Unfortunately, the political will to over-regulate—and an unwillingness to restrain the EPA legislatively—may have been the single most important cause of this more than two-decade slowdown in productivity growth.

In a study published in the 1995 Yale Journal on Regulation, economist James C. Robinson, currently with U. C. Berkeley’s School of Public Health, found that environmental regulations accounted for much of the slowdown in U. S. manufacturing productivity growth between 1974 and 1986. Manufacturers’ direct costs of complying with environmental regulations had increased to just over one percent of the value of manufactured goods, but multifactor productivity—the efficiency of labor, machinery, and other inputs working together—had fallen about 11.4 percent short of where it would have been without the EPA’s heavy hand.

Productivity growth accelerated in the late 1990s due to just six economic sectors less affected by environmental regulation—computer manufacturing, semiconductors, telecommunications, retail, wholesale, and securities. The other 53 sectors, taken as a group, had almost no productivity growth from 1995 to 2000. After 2001, the U.S. economy finally experienced a broad-based resurgence of productivity growth, perhaps because the Bush administration made good on its pledge to ease restrictions that impede manufacturing growth.

In response to recent pressure to reduce environmental compliance costs, the EPA has selected 42 regulatory reforms to implement—from a list of more than 700 suggested by the public, an agency official testified at the hearings. Lawmakers should require the EPA to explain, case by case, why it rejected the vast majority of reforms suggested by the public. Making the agency more transparent would help make it more accountable and facilitate needed reform. Also, state lawmakers should make state-level environmental agencies more transparent.

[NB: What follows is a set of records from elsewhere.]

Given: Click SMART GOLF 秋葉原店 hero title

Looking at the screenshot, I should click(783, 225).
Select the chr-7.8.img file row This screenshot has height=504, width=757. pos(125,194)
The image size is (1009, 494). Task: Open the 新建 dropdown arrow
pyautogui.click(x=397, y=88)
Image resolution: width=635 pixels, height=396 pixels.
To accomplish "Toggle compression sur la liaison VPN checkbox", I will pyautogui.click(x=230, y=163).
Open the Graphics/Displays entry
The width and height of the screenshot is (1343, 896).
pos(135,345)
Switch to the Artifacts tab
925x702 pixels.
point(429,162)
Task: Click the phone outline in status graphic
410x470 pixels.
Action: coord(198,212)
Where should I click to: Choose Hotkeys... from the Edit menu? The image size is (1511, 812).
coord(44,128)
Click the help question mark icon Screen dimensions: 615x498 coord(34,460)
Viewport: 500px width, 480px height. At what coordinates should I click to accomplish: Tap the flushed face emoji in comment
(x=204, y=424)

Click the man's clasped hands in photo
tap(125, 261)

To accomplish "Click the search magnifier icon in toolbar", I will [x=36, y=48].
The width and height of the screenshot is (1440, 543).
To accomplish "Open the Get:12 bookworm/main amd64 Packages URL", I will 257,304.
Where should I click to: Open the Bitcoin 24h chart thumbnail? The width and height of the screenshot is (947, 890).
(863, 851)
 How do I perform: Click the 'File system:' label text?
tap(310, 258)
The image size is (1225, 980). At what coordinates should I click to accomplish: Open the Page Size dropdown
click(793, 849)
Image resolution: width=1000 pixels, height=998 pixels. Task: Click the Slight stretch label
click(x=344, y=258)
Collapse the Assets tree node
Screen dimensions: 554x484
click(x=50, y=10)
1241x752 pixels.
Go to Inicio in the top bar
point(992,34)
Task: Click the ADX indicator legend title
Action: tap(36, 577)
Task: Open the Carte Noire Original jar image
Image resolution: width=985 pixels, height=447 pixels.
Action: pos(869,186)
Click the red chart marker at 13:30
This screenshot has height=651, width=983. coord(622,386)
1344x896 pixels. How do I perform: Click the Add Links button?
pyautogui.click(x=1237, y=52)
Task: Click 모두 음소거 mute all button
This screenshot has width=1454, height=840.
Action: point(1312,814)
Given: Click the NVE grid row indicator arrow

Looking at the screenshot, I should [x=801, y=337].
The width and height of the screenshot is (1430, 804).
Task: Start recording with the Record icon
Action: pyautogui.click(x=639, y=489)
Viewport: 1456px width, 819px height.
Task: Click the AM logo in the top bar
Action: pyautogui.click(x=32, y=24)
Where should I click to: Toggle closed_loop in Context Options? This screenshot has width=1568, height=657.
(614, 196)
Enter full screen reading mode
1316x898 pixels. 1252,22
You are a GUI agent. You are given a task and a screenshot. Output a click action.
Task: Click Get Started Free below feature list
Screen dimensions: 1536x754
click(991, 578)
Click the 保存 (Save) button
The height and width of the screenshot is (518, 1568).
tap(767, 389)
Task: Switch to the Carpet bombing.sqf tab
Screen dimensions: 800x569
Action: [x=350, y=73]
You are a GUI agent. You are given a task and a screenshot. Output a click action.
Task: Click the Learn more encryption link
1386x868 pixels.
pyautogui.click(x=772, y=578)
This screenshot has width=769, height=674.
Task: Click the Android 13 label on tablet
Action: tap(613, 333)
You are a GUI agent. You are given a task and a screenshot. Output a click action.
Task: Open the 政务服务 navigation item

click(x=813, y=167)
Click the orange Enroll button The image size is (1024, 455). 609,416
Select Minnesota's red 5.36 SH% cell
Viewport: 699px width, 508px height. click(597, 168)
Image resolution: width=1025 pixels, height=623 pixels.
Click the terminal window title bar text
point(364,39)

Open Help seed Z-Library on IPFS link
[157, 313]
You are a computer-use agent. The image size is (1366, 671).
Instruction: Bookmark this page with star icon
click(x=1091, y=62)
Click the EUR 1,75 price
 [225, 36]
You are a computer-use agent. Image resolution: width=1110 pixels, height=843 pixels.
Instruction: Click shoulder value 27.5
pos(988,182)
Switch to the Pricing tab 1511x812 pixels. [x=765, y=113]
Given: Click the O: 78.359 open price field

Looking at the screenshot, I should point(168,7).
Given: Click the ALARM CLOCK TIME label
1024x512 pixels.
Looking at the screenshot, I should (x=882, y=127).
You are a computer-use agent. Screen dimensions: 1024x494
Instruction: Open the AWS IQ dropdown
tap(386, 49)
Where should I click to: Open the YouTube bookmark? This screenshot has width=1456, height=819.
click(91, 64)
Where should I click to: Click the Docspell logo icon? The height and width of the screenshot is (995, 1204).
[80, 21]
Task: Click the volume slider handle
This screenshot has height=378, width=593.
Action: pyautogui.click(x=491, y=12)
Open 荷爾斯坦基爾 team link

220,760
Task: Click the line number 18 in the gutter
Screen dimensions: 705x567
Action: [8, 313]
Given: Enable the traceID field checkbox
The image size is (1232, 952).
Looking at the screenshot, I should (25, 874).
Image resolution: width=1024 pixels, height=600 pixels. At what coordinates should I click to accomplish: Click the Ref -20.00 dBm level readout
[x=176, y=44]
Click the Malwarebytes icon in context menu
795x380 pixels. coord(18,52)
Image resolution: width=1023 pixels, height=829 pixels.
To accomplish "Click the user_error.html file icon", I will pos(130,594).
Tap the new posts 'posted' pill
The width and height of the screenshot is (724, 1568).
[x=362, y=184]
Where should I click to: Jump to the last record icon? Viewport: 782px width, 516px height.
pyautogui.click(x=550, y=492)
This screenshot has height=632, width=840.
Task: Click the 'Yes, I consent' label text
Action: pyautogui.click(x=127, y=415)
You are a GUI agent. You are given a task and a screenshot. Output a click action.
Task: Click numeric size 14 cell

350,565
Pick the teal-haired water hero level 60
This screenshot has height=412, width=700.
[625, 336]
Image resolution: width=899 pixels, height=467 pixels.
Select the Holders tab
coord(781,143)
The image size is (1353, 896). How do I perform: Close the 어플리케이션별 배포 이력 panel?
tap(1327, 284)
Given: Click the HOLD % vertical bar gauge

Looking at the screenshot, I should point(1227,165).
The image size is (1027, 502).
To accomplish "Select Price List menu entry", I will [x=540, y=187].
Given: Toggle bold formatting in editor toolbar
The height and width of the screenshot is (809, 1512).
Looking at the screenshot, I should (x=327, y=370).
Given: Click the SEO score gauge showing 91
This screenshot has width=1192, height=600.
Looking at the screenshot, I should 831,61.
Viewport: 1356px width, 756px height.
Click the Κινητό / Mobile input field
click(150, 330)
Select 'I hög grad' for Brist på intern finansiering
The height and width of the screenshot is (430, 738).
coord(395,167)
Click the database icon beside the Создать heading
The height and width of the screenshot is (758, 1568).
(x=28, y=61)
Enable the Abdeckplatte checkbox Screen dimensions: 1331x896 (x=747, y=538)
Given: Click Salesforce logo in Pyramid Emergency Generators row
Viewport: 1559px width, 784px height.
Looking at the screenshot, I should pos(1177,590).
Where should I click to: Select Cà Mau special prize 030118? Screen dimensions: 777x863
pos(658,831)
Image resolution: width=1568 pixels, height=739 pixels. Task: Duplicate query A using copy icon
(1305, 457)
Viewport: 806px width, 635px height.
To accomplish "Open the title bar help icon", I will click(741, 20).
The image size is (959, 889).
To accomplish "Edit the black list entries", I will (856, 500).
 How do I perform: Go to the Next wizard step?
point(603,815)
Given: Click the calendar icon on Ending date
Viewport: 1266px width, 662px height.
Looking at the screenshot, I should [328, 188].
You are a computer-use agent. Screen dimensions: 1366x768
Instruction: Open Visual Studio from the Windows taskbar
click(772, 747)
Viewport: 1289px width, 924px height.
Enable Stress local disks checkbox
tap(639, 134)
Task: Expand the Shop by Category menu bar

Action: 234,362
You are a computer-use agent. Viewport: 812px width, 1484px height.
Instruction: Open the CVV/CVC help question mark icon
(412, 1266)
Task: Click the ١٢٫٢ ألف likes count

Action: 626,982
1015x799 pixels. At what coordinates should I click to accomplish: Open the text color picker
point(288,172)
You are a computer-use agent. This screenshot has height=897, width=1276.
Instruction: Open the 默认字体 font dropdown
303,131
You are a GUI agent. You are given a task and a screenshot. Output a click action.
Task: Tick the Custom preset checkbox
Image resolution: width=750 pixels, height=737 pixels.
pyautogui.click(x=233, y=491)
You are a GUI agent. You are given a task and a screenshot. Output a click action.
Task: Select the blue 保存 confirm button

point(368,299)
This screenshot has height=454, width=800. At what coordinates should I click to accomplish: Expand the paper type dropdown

Most importantly, Congress should reduce the EPA’s discretionary authority. It empowered the agency at a time when predictions of imminent economic meltdown from resource depletion and deadly pollution faced little skepticism. Those predictions haven’t panned out except in one respect: They fertilized a federal bureaucracy that has imposed huge costs on businesses—costs that have disproportionately dampened the growth of productivity and workers’ earnings. The time has come for policymakers and the public to re-think their commitment to the EPA’s costly environmental bureaucracy.


This article draws from Craig Marxsen’s chapter, “Prophecy de Novo: The Nearly Self-Fulfilling Doomsday Forecast,” in Re-Thinking Green: Alternatives to Environmental Bureaucracy, ed. by Robert Higgs and Carl P. Close (The Independent Institute, 2005).